Тут, впервые с начала собеседования, я ощутил прилив душевных сил и перестал чувствовать себя лягушкой, попавшей под плуг – что, должен заметить, печально сказывалось на моей манере общения. Чудовищная несправедливость случившегося так взволновала меня, что я воспрянул духом и уставился на этого труса в розовой пижаме с отвращением и некоторым презрением. Этот пожарофоб, видите ли, эгоистично обрекает Таппи на участь цыпленка табака – и плакали мои всесторонне продуманные планы! По-моему, я даже слегка фыркнул.
– Я полагал, ваш слуга сообщит вам об этом, – сказал сэр Родерик. – Я встретил его после ленча и просил передать, что мы намереваемся совершить обмен.
Я пошатнулся.
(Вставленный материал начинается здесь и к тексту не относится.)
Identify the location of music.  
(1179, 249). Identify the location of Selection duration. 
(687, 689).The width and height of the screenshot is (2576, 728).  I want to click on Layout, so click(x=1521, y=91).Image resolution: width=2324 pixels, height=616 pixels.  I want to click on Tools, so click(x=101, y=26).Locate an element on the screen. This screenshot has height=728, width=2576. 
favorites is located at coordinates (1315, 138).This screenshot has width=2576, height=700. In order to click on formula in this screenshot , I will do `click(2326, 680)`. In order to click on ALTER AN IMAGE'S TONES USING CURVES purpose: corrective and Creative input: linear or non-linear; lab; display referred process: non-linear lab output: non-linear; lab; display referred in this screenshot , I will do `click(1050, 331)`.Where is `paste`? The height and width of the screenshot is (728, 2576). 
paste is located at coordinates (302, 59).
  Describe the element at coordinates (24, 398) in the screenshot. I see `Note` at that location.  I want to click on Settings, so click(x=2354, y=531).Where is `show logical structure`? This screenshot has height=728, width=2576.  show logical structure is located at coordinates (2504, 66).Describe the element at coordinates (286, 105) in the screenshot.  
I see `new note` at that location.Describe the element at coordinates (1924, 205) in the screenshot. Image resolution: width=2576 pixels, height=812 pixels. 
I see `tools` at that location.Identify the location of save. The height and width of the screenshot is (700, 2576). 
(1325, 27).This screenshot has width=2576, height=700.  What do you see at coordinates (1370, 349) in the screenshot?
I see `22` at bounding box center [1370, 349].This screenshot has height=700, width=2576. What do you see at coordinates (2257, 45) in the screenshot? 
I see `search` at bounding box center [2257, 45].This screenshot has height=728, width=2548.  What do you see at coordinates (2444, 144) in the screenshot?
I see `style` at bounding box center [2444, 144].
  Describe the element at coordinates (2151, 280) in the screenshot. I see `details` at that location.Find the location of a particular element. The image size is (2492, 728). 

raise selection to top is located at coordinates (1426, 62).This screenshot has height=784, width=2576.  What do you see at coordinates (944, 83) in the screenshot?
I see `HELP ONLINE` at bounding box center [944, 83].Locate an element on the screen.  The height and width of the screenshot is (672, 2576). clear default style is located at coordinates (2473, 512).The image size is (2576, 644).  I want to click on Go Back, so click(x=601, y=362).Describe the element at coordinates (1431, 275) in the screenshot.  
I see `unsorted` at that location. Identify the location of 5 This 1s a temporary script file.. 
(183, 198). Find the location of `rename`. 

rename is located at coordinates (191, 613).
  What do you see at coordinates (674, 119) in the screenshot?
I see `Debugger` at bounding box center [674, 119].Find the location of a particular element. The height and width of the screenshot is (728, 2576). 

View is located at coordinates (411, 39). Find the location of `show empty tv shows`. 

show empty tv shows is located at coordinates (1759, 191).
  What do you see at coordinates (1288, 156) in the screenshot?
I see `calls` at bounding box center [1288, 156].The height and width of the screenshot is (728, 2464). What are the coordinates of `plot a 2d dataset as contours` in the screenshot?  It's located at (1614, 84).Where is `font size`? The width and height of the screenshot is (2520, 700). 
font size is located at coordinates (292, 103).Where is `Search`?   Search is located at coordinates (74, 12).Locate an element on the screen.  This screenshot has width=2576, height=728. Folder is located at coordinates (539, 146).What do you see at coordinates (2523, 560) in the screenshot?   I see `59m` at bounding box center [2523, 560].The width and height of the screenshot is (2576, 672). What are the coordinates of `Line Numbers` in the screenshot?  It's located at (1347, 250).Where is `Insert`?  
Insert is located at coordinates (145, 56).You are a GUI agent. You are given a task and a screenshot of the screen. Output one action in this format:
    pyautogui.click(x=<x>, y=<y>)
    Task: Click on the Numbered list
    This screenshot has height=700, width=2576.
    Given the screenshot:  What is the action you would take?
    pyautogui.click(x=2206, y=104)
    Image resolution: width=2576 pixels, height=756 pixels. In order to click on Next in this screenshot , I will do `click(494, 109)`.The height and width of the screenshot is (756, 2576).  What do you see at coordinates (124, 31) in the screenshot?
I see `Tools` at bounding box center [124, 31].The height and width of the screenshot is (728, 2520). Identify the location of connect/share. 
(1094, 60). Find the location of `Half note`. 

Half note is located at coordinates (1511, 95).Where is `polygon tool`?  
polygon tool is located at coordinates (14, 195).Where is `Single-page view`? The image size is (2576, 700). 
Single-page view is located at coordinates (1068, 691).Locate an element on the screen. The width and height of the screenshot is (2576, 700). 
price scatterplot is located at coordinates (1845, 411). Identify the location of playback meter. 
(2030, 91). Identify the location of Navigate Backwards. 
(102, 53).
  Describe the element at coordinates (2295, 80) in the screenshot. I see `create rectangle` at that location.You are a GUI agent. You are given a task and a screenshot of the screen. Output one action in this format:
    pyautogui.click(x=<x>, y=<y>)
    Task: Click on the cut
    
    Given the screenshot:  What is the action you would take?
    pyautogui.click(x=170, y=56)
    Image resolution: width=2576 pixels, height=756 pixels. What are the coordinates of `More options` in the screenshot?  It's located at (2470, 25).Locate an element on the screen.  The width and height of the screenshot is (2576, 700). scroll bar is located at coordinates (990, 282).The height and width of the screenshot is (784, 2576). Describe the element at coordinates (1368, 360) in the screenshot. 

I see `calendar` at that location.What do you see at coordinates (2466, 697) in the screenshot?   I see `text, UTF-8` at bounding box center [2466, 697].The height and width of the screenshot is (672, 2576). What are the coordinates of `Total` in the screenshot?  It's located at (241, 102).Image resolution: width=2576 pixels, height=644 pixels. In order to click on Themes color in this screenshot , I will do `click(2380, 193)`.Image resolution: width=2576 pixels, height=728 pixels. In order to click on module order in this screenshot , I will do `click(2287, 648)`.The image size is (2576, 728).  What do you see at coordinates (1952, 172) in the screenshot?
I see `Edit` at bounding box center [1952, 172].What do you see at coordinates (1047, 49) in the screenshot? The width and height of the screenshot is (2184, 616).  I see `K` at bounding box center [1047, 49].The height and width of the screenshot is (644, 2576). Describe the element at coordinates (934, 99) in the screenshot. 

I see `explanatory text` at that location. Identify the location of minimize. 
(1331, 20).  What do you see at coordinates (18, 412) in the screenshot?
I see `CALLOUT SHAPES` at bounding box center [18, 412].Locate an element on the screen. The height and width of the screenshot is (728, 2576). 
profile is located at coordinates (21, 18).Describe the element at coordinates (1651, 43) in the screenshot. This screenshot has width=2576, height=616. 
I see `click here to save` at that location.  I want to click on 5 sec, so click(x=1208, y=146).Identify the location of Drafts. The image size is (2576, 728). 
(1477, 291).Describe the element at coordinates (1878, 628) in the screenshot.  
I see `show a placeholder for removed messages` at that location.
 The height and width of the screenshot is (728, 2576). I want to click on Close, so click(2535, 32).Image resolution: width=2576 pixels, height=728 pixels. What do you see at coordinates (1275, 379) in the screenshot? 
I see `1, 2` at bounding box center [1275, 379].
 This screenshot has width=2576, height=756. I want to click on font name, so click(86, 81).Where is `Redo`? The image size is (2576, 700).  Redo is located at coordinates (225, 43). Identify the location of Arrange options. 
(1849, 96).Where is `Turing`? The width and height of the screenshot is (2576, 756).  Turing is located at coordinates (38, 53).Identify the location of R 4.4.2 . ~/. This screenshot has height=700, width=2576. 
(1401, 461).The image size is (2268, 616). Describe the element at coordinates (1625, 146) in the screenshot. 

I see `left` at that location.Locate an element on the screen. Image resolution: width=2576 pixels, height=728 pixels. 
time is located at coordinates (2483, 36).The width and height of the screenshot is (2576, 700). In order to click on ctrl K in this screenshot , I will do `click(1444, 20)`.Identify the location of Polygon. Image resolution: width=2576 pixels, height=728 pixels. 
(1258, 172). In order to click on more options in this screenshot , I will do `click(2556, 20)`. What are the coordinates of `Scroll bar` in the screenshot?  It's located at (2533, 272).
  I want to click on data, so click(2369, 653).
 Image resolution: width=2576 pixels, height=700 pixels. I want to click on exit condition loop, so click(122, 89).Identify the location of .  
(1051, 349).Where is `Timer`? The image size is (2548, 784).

Нет, пошатнулся – слабо сказано. Новость была столь сногсшибательная, что даже не то что застала меня врасплох, а, можно сказать, послала в нокаут. Что же это получается?! Выходит, Дживс заранее знал, что в кровати, которой я готовлю участь игольной подушечки, будет спать этот старый брюзга! Знал – и позволил ринуться навстречу судьбе, не предупредив ни словом? Нет, это было выше моего понимания. У меня просто земля ушла из-под ног. Да, практически ушла.
– Вы сказали Дживсу, что будете спать в этой комнате? – просипел я.
– Да. Зная о вашей с племянником дружбе, я желал застраховаться от подобного визита. Признаюсь, мне не пришло в голову, что этого визита можно ожидать в три часа ночи. Какого дьявола вы рыщете по дому в такое время? – рявкнул он, внезапно рассвирепев. – И что это у вас за штука в руке?
Тут я заметил, что по-прежнему сжимаю палку с иглой. Клянусь честью – в эмоциональном смерче, порожденном откровением о Дживсе, я совершенно упустил из виду этот деликатный предмет.
– Это? – сказал я, – Ах, да.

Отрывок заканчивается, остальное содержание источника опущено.